A novel microdeletion / microduplication syndrome of 19p13.13

2010-08-01 21:52:20

Genetics in Medicine; 2010 Aug; 12(8):503-11

Michelle Dolan, Nancy J Mendelsohn, Mary Ella Pierpont, Lisa A Schimmenti, Susan A Berry, and Betsy Hirsch



Whole genome interrogation by array-based comparative genomic hybridization has led to a rapidly increasing number of discoveries of novel microdeletion and/or microduplication syndromes. We here describe the clinical and cytogenomic correlates of a novel microdeletion/microduplication of 19p13.13.


Among patients referred to the Cytogenetics laboratory for array-based comparative genomic hybridization analysis, we identified four with a deletion and one with a duplication within 19p13.13. Confirmatory fluorescence in situ hybridization and parental studies were performed. Detailed clinical findings and array profiles were reviewed and compared.

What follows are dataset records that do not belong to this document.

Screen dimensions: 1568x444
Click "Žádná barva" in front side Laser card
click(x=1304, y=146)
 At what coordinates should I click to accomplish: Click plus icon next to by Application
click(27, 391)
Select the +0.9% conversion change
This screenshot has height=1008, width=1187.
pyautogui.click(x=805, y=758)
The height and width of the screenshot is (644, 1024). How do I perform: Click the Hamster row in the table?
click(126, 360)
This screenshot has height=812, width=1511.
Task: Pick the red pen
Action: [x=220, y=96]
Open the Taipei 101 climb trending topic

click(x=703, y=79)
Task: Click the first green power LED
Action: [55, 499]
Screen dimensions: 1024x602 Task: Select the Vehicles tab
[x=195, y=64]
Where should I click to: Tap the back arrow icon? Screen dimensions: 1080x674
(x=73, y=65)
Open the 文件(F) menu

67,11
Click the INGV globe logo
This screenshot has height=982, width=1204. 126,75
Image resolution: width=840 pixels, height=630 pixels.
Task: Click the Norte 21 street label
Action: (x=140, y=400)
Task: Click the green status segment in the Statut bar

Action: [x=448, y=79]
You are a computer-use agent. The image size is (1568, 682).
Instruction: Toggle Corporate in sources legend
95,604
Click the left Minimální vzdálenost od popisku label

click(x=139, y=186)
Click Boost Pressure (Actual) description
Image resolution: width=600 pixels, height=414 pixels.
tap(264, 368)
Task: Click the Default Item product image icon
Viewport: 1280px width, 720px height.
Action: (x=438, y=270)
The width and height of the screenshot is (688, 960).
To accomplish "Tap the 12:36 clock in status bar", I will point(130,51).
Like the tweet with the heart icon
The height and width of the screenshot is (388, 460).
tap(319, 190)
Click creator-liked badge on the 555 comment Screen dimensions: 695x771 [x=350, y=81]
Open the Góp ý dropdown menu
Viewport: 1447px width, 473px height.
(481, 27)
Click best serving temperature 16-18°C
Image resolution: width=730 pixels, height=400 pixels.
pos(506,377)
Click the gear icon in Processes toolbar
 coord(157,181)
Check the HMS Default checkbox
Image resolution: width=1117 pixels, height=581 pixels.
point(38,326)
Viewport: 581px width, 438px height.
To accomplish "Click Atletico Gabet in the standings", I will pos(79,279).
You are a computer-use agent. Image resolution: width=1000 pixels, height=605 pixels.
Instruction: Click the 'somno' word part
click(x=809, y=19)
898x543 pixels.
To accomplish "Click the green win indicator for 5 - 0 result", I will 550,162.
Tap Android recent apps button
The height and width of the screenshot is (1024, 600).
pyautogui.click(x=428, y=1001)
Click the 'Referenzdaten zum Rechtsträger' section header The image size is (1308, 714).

Patients with deletions of 19p13.13 share a unique constellation of phenotypic abnormalities. In addition to developmental disabilities, the microdeletion manifested in overgrowth, macrocephaly, and ophthalmologic and gastrointestinal findings; in contrast, the single microduplication manifested in growth delay and microcephaly.


The consistent constellation of clinical findings associated with copy number variation of this region warrants the designation of microdeletion/microduplication syndrome of 19p13.13. An approximately 311-340 Kb smallest region of overlap encompassing 16 genes was identified. Candidate genes include MAST1, NFIX, and CALR. Identification of this syndrome has led to recommendations for diagnostic work-up and follow-up of patients with this copy number variant. Integration of detailed clinical and array data is critical for advancing both patient care and human genomic research.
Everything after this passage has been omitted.